When in 1937 liquid helium was first observed to flow with negligible viscosity through a narrow gap, it was clear that, at low temperatures, helium was different from ordinary fluids. This prompted Pyotr Kapitza to name the phenomenon superfluidity1 by analogy with superconductivity. Since then, experiments on liquid helium and cold atoms have revealed other aspects of superfluidity (Table 1), including quantized vortices, undisturbed flow past an obstacle (for example, a structural defect), and (metastable) persistent flow in a doughnut-shaped geometry.
Experiments by Amo et al.2, reported on page 291 of this issue, reveal a new variety of dissipationless flow in semiconductor microcavity polaritons — entities comprising both matter and light. The properties of the polariton fluid demonstrated by Amo et al. have their origin in the way polariton–polariton interactions modify the propagation of these quasiparticles, preventing scattering from structural defects in the microcavity. The question of how the finite lifetime of polaritons distinguishes these systems from previous examples of superfluidity provokes questions about the relationships between different aspects of superfluidity3.

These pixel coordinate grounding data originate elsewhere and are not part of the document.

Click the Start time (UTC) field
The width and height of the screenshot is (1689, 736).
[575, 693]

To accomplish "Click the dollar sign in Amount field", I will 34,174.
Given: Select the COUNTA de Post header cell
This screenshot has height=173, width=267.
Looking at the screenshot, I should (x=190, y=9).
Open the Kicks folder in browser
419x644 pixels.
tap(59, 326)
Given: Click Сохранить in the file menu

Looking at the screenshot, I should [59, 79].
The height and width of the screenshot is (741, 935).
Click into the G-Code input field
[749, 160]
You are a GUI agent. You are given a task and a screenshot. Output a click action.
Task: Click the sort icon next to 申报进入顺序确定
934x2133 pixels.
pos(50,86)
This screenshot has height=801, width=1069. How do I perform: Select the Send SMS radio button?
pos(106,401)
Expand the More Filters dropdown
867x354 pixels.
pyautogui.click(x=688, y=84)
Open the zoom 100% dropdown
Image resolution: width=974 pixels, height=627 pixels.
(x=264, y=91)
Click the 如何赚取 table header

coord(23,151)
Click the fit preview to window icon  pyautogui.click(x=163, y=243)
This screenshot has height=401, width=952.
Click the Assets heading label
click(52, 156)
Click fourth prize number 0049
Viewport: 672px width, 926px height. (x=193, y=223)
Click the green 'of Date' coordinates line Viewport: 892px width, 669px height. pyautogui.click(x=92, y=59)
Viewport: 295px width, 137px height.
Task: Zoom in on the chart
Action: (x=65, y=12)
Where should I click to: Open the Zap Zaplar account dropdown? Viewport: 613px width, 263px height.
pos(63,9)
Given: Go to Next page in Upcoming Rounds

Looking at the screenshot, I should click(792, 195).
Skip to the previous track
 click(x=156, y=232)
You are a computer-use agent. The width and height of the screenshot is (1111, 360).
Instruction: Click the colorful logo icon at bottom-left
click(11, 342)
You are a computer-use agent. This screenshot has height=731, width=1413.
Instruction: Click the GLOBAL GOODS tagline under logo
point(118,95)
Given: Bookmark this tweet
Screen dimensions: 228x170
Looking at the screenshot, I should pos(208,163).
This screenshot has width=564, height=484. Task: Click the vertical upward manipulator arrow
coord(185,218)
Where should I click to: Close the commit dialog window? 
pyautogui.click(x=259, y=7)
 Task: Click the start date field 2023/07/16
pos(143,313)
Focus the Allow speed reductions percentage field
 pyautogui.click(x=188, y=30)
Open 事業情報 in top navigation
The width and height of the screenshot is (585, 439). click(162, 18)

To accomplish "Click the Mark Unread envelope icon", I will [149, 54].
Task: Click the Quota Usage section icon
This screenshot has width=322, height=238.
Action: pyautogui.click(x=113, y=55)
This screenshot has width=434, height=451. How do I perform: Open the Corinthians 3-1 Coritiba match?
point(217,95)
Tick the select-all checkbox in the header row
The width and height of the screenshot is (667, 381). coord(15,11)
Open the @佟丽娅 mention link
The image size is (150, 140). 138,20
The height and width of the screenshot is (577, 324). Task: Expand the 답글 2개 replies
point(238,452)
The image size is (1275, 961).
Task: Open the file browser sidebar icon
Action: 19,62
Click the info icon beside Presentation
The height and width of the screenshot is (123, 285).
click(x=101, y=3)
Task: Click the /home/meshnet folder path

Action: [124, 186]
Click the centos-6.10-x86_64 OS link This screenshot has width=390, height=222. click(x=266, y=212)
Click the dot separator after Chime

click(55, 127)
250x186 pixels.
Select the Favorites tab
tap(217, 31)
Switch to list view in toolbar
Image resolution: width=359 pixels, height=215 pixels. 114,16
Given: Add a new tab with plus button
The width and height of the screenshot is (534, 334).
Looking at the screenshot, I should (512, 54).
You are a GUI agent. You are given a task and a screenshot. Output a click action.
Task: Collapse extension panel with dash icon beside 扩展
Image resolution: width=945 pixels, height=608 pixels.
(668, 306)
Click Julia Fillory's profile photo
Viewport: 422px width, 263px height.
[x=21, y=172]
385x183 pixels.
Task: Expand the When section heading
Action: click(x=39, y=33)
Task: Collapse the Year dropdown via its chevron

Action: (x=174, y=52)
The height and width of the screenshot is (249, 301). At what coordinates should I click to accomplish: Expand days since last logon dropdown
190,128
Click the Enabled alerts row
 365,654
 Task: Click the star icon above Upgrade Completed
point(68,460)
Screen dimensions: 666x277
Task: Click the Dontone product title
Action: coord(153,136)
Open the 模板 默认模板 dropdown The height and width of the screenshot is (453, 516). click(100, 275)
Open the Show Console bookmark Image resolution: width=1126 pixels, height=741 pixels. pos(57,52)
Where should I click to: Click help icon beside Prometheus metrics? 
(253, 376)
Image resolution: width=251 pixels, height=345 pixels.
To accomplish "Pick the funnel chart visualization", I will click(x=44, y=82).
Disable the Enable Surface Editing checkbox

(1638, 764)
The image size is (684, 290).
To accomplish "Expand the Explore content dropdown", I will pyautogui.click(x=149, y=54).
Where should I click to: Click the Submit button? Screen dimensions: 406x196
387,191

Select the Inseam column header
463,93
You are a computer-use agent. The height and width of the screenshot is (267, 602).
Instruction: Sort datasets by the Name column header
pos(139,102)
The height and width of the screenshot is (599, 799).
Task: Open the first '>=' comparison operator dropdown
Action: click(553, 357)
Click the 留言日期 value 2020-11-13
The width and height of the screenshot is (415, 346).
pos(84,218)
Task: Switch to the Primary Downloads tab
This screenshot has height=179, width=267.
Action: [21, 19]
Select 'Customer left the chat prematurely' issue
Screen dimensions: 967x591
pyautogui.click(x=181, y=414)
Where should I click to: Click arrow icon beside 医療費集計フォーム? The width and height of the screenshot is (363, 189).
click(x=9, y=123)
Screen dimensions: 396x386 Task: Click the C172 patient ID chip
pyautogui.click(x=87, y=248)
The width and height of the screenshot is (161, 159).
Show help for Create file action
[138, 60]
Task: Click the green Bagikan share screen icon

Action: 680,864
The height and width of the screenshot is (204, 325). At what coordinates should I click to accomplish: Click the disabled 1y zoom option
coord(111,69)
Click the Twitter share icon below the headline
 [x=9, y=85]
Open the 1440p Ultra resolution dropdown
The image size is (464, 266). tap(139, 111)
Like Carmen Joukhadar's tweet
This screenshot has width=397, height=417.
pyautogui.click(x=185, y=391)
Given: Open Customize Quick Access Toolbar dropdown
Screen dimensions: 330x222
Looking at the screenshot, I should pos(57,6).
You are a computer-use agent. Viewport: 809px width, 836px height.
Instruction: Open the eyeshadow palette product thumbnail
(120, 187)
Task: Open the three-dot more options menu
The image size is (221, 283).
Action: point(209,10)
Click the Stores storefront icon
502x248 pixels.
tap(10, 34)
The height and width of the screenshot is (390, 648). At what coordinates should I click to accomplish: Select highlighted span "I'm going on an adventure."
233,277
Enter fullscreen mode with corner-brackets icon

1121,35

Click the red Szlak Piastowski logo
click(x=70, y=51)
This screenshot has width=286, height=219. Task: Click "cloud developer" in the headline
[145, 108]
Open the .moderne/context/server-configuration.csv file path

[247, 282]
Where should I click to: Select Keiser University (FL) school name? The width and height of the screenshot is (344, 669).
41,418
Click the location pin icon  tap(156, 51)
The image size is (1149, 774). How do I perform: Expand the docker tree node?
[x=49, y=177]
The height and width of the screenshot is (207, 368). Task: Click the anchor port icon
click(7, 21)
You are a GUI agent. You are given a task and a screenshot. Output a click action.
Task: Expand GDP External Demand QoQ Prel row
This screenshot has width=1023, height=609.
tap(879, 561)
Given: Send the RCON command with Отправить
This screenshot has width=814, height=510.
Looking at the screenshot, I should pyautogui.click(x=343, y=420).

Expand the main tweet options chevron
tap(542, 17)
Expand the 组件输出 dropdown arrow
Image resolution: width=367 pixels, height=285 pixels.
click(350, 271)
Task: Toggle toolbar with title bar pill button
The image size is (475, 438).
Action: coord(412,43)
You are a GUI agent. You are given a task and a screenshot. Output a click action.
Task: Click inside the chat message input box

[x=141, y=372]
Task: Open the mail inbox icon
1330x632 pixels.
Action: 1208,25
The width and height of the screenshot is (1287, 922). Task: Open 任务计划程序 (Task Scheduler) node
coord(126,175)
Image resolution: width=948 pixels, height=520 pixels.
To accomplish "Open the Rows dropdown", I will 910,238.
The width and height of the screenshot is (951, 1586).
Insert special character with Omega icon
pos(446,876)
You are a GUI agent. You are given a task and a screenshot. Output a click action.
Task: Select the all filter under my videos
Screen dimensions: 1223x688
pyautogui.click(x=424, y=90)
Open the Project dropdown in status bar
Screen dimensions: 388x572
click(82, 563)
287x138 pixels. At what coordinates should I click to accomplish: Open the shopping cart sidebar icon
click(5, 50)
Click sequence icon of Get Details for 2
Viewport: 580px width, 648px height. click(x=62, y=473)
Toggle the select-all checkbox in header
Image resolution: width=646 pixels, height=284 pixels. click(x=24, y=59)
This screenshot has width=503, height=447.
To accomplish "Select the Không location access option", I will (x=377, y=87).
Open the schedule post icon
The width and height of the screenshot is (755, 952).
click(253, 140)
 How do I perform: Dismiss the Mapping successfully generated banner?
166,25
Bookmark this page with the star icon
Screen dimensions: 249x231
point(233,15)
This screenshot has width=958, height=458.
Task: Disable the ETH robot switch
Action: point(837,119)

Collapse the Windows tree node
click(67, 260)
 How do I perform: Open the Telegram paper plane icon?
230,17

The system studied by Amo et al. is a semiconductor microcavity, consisting of a pair of mirrors (built from layers of semiconductors with alternating refractive indices) and a semiconductor quantum well, placed between these mirrors. The quantum well confines excitons (electronic excitations in the semiconductor) and the mirrors confine light. Because excitons can recombine and emit light, and light can create new excitons, repeated interconversion leads to new quasiparticles: microcavity polaritons4,5. These quasiparticles inherit properties from both of their constituents: from light comes their very small effective mass (about 0.0001 that of the electron); from the exciton come the polariton–polariton interactions.
Polaritons also have properties that neither of their constituents has alone. Crucially for Amo and colleagues' experiment, the polariton dispersion relation (the dependence of energy on momentum) does not take the simple quadratic form that a free particle takes. This means that a pair of polaritons injected at one energy is able to scatter to one high-energy polariton state and one low-energy state, in a process known as parametric scattering6. The rate of scattering depends on the type of quantum statistics particles obey. Because polaritons behave as bosons and thus obey Bose–Einstein statistics, the rate of scattering goes up as the populations of the final states increase. Amo et al. used this property to create a small seed population in the high-energy state. This, in turn, triggered parametric scattering of polaritons from the injected energy (pump state) to a lower-energy and a higher-energy state, producing a pulse of low-energy polaritons that travelled through the microcavity, continually fed by the parametric scattering.
Previous experiments on microcavity polaritons, in which polaritons were injected (incoherently) in a range of high-energy states instead of by parametric scattering, showed that they can form a Bose–Einstein condensate7 (BEC): a form of matter that emerges when particles obeying Bose–Einstein statistics are cooled to very low temperatures and collapse into the same lowest-energy state, behaving as a single, coherent whole. Recently, quantized vortices have also been seen8 in these systems, a feature associated with superfluidity.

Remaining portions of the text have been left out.